Depuis sa chaotique fin d'exercice chez les Dogues en 2019 (ndlr : où le club a sportivement basculé en D3 ACFF), le Louviérois s'est éloigné du football.

Il faut dire qu'à la Neuville, le coach en a pris pour son grade. Dans un club malade, l'ambiance a souvent été tendue entre l'entraîneur et les supporters. Jusqu'au point de rupture, au bout d'un championnat émaillé de diverses péripéties.

Le football ne lui a pas manqué

À plusieurs reprises, Yurdakul a répété que le ballon rond ne lui manquait pas. Souvent appelé à jouer les pompiers de service, comme il a pu le faire en 2016 à l'URLC, l'entraîneur a affirmé plus d'une fois qu'il refuserait de s'impliquer dans un projet qui ne lui colle pas à la peau.

Serait-ce au Scailmont qu'il s'épanouira à nouveau ? Possible. "Un projet, ça ne doit pas concerner que l’équipe première mais aussi et avant tout l’école des jeunes, qui doit disposer d’infrastructures dignes de ce nom. Ces clubs-là ne sont pas légion. Et si je reprends une équipe, ce sera pour prendre du plaisir mais que mes joueurs en prennent aussi avec moi", a-t-il expliqué à La Nouvelle Gazette, deux ans plus tôt.

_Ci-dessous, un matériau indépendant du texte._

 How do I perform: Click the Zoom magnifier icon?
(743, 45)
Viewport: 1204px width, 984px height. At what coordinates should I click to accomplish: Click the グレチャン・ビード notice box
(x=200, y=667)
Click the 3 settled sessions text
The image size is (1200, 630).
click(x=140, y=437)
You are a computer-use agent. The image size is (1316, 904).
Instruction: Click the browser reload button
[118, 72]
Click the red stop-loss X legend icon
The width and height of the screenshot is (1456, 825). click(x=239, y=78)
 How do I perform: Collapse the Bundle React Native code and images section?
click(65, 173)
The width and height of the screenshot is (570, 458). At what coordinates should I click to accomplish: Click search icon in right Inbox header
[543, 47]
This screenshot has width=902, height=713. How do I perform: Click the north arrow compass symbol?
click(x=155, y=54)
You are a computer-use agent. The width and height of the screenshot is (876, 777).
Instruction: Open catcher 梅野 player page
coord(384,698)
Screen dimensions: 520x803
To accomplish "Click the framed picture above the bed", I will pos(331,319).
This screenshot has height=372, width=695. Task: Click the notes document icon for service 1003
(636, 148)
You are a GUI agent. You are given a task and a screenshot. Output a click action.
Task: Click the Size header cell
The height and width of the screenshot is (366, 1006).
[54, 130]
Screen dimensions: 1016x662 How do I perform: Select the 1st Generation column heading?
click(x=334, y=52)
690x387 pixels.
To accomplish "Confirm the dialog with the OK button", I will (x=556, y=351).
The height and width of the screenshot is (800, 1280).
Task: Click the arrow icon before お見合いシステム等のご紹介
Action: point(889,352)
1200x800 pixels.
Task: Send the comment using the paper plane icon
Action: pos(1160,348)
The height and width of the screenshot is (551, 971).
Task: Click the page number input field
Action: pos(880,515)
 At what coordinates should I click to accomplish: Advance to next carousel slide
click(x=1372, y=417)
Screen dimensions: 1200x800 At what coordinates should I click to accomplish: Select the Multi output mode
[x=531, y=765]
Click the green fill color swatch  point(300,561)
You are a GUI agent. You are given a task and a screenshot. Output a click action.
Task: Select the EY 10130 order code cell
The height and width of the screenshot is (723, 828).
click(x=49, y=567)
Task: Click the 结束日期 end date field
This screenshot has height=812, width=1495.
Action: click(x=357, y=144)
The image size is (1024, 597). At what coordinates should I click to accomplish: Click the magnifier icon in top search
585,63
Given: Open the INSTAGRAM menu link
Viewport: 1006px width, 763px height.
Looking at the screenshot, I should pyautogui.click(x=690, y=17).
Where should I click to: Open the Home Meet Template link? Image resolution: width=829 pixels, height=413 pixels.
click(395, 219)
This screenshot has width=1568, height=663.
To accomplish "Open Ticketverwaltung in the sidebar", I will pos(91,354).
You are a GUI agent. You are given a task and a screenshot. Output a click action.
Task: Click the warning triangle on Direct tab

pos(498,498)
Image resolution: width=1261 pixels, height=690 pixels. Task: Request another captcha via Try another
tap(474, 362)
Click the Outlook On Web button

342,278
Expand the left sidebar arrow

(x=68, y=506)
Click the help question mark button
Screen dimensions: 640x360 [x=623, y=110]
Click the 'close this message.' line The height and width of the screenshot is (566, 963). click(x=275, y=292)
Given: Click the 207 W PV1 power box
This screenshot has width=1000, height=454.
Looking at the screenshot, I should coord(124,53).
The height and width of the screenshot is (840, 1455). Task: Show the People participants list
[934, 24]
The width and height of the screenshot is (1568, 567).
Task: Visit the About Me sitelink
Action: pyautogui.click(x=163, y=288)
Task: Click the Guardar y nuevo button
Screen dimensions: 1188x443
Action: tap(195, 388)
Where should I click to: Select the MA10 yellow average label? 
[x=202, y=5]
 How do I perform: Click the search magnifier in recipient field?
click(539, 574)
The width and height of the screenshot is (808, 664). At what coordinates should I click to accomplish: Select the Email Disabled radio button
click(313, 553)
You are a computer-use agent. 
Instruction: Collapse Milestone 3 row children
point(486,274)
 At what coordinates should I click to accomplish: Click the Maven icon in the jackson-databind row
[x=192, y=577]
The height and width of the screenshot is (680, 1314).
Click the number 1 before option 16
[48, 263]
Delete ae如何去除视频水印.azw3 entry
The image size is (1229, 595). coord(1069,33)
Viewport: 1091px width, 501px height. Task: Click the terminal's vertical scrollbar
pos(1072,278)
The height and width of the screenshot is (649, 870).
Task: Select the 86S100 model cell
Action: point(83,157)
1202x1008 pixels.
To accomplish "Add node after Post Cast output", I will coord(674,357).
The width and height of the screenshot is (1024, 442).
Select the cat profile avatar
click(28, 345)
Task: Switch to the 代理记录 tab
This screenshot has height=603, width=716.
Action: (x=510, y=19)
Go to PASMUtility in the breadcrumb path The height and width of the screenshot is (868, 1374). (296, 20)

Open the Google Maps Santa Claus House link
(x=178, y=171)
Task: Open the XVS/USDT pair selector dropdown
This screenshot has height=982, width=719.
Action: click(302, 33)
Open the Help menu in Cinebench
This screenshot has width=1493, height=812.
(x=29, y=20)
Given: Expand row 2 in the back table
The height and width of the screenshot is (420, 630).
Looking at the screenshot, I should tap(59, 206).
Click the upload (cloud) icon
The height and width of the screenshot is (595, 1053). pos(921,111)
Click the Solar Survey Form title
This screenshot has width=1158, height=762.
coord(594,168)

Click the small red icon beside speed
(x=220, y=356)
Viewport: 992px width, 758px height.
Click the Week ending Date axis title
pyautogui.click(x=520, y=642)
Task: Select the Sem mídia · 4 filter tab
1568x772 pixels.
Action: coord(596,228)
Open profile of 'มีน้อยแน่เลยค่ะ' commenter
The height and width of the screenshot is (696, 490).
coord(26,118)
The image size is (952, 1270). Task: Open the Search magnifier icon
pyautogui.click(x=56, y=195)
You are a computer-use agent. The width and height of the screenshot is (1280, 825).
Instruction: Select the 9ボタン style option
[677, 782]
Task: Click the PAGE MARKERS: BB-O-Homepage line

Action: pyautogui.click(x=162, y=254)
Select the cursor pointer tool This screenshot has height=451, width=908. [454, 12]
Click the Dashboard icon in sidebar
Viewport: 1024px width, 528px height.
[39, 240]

Succès lointains, échecs récents

Il persiste une crainte, sans doute la plus aléatoire : les résultats sportifs. Si l'on excepte ses excellents résultats avec la RJEB il y a une décennie et une participation au tour final acquise avec l'Olympic Charleroi, les dernières expériences du Belgo-Turc n'ont pas respiré la sérénité, que ce soit chez les Loups, comme chez les Dogues.

En neuf matchs dirigés sur le petit banc louviérois, Söner Yurdakl n'a connu qu'une seule victoire pour six défaites et deux partages. Sur la touche carolorégienne, lors de sa seconde saison dans la peau du T1, sa formation s'est inclinée à 16 reprises, pour neuf partages et cinq succès, à peine.

Ce dont a besoin le citoyen du Centre, pour performer à son meilleur niveau, c'est de sérénité et d'un encadrement qui lui correspond.

De retour sur ses terres, où il est estimé pour son passé sportif, où le terme "Louviérois" n'est pas une insulte, dans l'un des clubs les plus stables de la région, l'homme a toutes les cartes en main pour réussir. Et retrouver la magie de la décennie passée.

Ceci dit, succéder à Errico ne sera pas une mince affaire.